Com a globalização tecnológica, José Moreno considera previsível que a guerra seja vivida online e acredita que o futuro tenderá a repetir a História. A diferença é o modo como a Rússia, conhecida pela sua grandeza digital, está a aproveitar para gerar o pânico. "Qualquer guerra entre dois países desenvolvidos teria um lado cibernético. A questão aqui tem a ver com os regimes. A atual liderança russa não tem escrúpulos em criar notícias falsas para lançar o caos e a desunião do adversário. É o esquema clássico de guerra de desinformação da Rússia", explica o investigador do Centro de Investigação e Estudos em Sociologia (CIES) do ISCTE, lembrando que o método já tinha sido utilizado pelo país na "Operação Infektion", durante a Guerra Fria, para prejudicar a credibilidade dos Estados Unidos.
Regulação sem consenso
"Há a máxima de que na guerra, a primeira vítima é a verdade. Os ambientes digitais são muito fáceis de disseminar a mentira, amedrontar as populações e manipular a opinião pública", aponta Sérgio Denicoli.
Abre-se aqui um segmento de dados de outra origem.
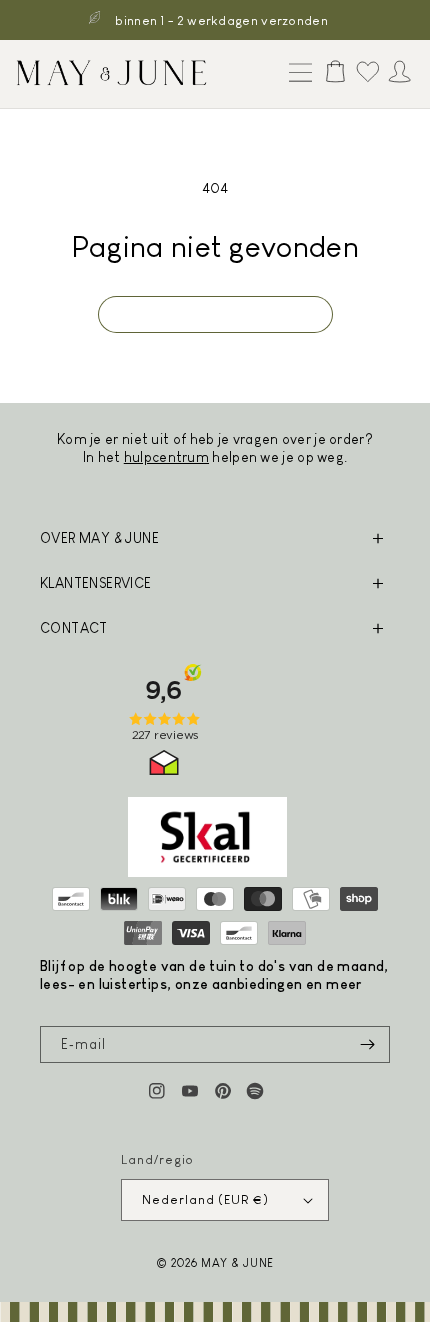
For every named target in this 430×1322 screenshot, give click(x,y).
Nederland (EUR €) (205, 1199)
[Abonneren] (367, 1044)
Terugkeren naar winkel (215, 314)
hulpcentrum (166, 457)
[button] (296, 74)
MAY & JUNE (237, 1262)
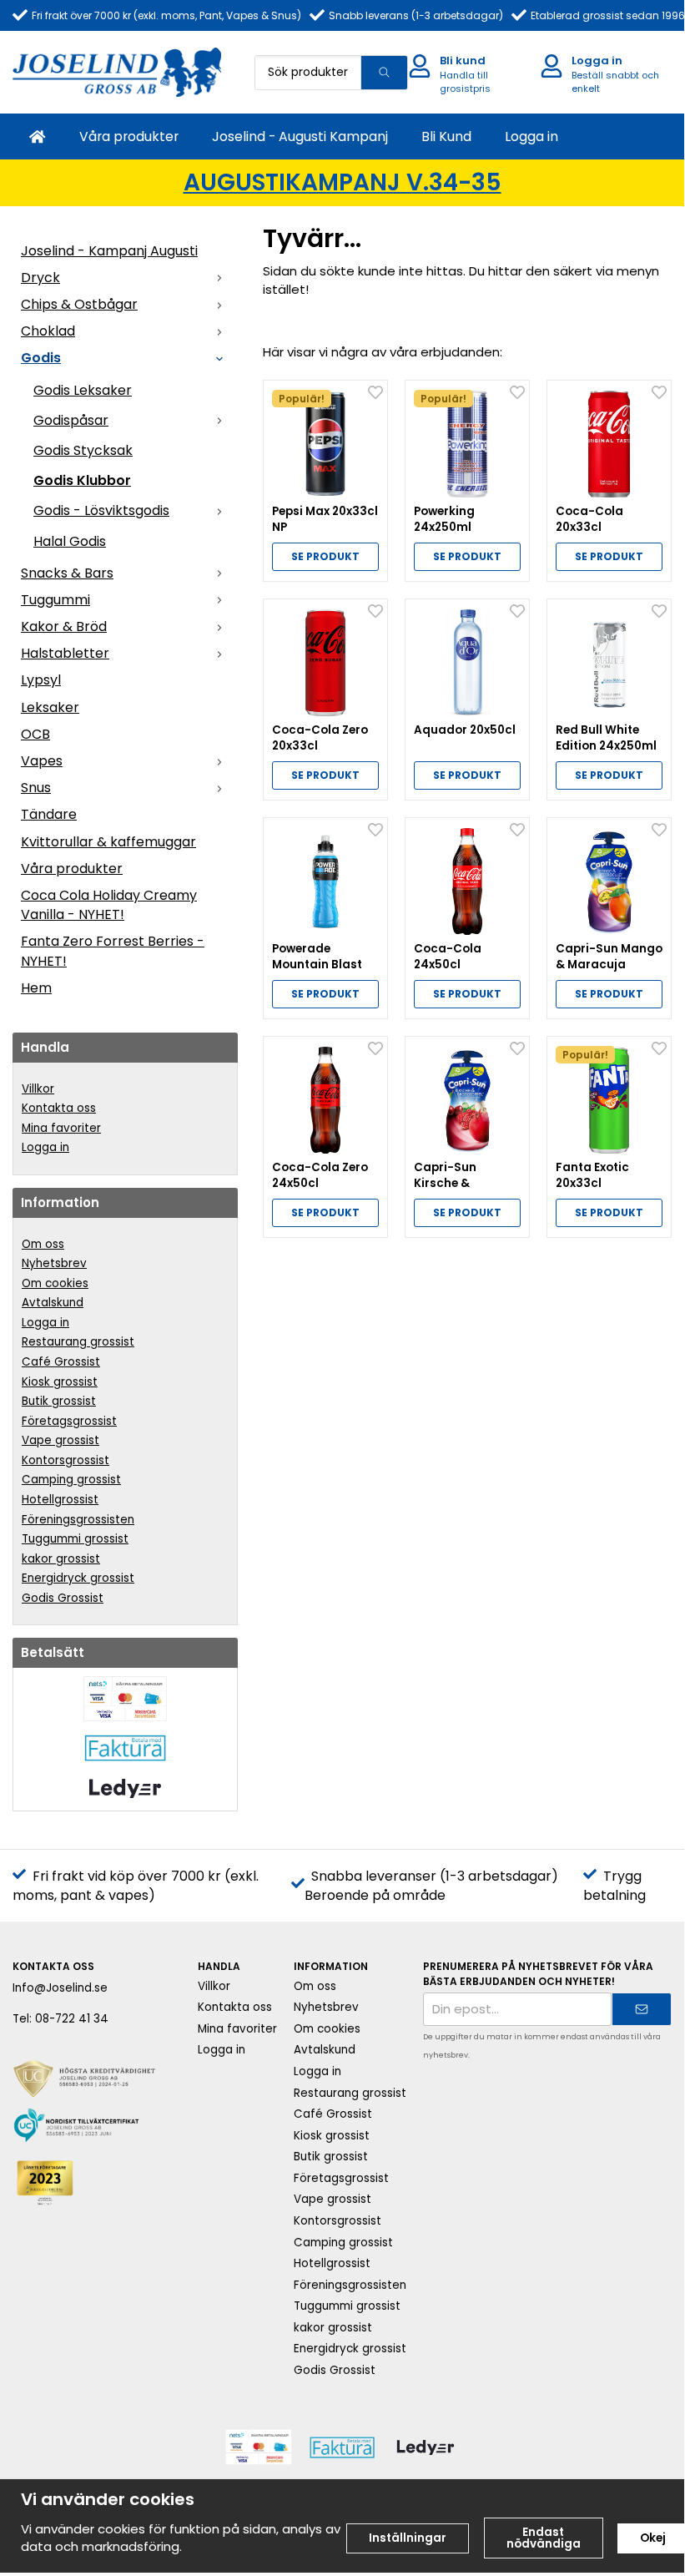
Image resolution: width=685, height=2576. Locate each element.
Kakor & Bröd (64, 626)
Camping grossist (71, 1480)
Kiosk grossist (60, 1382)
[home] (38, 136)
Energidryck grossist (78, 1578)
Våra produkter (129, 136)
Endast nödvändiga (543, 2538)
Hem (36, 988)
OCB (35, 734)
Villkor (38, 1089)
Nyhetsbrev (54, 1263)
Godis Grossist (62, 1598)
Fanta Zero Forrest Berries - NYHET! (112, 951)
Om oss (43, 1244)
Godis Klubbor (82, 480)
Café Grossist (61, 1362)
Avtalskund (52, 1303)
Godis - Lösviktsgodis (101, 510)
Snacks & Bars (67, 573)
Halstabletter (65, 653)
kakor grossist (61, 1559)
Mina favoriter (61, 1128)
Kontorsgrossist (65, 1460)
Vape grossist (60, 1440)
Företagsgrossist (69, 1421)
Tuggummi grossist (75, 1539)
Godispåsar (70, 420)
O investigador do Centro de Estudos de Comunicação e Sociedade (CECS) da Universidade do Minho não tem dúvidas de que atravessamos uma guerra cibernética, visível pelos constantes ataques informáticos a empresas de todo o Mundo, a aponta a regulação das redes sociais como cada vez mais necessária, e ao mesmo tempo, tão difícil de criar. "Não há culpabilização em relação às "fake news". É uma discussão que dura há vários anos, sem conclusão. Mais tarde ou mais cedo, alguma coisa terá que acontecer. Isto não pode continuar a ser um mundo à parte, tem que haver algo que dê segurança às pessoas".
Literacia é fundamental
De todos os lados da barricada, a população é bombardeada com informação falsa, dúbia, turva, manipulada. De acordo com José Moreno, a literacia digital assume-se como uma arma de retaliação indispensável. "Os ucranianos devem ser capazes de utilizar as ferramentas digitais para verificar a veracidade, procurar fontes credíveis e fazer a despistagem da informação, para conseguirem desconstruir a estratégia de propaganda da Rússia. É a única coisa que os pode defender desta guerra cibernética", considera o investigador do ISCTE.